▶ _Records_:
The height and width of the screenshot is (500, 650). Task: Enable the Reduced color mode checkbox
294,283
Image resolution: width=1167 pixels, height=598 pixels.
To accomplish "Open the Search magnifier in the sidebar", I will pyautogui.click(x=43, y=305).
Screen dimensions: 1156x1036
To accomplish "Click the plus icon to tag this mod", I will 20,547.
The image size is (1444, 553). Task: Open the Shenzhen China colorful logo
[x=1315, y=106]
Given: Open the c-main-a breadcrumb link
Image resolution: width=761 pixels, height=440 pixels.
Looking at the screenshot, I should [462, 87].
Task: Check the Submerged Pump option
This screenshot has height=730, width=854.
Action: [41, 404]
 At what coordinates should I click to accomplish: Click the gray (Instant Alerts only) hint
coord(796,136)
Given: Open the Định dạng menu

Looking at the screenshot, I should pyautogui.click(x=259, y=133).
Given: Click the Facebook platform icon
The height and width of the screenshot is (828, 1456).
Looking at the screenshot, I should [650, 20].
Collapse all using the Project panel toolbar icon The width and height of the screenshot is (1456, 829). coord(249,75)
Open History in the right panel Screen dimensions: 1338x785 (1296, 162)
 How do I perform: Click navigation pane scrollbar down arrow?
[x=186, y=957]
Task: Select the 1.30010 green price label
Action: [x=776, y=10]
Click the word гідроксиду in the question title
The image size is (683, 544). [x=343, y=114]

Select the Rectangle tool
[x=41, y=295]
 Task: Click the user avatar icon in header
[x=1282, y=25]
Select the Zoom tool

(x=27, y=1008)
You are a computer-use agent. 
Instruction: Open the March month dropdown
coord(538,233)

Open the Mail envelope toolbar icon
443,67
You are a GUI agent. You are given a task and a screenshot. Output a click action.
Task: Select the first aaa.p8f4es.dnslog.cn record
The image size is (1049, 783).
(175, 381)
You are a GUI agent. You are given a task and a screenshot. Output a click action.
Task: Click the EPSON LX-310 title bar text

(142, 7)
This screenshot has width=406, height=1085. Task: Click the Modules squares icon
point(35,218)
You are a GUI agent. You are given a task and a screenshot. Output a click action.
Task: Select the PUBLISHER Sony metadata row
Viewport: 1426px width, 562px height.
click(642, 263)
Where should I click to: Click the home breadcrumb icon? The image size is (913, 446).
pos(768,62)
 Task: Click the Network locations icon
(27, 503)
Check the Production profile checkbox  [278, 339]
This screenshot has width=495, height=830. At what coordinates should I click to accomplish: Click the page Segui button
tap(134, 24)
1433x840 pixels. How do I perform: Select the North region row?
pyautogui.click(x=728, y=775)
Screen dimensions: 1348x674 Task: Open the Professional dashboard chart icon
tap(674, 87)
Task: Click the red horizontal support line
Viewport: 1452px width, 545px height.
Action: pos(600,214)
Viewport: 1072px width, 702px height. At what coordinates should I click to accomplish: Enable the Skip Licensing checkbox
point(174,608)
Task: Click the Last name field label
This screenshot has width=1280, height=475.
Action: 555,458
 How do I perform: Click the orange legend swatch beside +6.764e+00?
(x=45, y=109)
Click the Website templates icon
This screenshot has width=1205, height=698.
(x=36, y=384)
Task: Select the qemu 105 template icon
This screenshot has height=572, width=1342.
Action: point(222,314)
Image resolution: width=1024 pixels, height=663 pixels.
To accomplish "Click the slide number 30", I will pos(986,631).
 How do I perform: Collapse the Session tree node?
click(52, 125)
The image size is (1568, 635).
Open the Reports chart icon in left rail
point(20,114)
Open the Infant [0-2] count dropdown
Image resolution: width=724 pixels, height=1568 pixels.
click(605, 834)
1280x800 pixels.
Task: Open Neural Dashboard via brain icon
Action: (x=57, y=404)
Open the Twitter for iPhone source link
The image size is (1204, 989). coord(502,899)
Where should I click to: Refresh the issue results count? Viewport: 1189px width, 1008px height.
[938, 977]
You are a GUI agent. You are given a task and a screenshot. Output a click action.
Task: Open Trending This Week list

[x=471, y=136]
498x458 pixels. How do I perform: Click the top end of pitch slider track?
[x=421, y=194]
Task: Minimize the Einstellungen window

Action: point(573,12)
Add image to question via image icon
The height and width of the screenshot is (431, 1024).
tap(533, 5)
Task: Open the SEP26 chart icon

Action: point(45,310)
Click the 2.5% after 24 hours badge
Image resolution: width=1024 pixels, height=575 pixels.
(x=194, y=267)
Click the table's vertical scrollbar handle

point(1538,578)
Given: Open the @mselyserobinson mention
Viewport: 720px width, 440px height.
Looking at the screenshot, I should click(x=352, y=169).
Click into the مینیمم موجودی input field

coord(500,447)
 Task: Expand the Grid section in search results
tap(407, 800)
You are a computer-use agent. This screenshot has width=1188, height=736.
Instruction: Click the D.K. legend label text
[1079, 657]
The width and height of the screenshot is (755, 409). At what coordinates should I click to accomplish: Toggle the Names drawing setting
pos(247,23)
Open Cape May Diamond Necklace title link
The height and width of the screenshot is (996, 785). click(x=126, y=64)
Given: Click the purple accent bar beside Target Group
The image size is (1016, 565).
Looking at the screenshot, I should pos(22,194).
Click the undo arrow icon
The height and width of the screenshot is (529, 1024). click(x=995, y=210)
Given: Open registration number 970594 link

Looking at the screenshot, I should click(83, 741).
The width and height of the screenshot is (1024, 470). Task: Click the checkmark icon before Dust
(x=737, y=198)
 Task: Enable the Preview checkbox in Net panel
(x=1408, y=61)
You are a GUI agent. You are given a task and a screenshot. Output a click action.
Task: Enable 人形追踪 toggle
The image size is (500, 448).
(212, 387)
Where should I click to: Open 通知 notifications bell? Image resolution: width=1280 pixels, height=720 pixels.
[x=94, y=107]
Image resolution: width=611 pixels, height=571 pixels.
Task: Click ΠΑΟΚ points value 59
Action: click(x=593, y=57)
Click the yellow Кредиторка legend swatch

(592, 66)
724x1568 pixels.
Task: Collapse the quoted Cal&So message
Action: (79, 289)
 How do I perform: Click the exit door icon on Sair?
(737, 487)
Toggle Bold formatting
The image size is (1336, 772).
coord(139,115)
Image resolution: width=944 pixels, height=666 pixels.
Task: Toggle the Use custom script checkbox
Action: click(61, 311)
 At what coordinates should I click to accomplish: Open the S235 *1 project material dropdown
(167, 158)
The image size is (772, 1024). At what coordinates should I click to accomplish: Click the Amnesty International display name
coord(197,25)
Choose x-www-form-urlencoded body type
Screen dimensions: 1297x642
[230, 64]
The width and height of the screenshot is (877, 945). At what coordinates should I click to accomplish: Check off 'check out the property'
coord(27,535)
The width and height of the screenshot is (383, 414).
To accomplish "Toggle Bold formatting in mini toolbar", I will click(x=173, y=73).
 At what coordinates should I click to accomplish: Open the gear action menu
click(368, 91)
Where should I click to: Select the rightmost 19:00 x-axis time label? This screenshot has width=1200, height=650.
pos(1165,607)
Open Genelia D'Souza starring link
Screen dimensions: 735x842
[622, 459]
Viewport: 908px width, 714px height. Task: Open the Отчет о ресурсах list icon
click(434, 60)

▶ _Action item_:
Using the records above, set down exactly the lines from the one with "Select the Rectangle tool" through the one with "Task: Click the red horizontal support line", inclusive, and nothing more.

▶ _Exercise output_:
Select the Rectangle tool
[x=41, y=295]
 Task: Click the user avatar icon in header
[x=1282, y=25]
Select the Zoom tool

(x=27, y=1008)
You are a computer-use agent. 
Instruction: Open the March month dropdown
coord(538,233)

Open the Mail envelope toolbar icon
443,67
You are a GUI agent. You are given a task and a screenshot. Output a click action.
Task: Select the first aaa.p8f4es.dnslog.cn record
The image size is (1049, 783).
(175, 381)
You are a GUI agent. You are given a task and a screenshot. Output a click action.
Task: Click the EPSON LX-310 title bar text

(142, 7)
This screenshot has width=406, height=1085. Task: Click the Modules squares icon
point(35,218)
You are a GUI agent. You are given a task and a screenshot. Output a click action.
Task: Select the PUBLISHER Sony metadata row
Viewport: 1426px width, 562px height.
click(642, 263)
Where should I click to: Click the home breadcrumb icon? The image size is (913, 446).
pos(768,62)
 Task: Click the Network locations icon
(27, 503)
Check the Production profile checkbox  [278, 339]
This screenshot has width=495, height=830. At what coordinates should I click to accomplish: Click the page Segui button
tap(134, 24)
1433x840 pixels. How do I perform: Select the North region row?
pyautogui.click(x=728, y=775)
Screen dimensions: 1348x674 Task: Open the Professional dashboard chart icon
tap(674, 87)
Task: Click the red horizontal support line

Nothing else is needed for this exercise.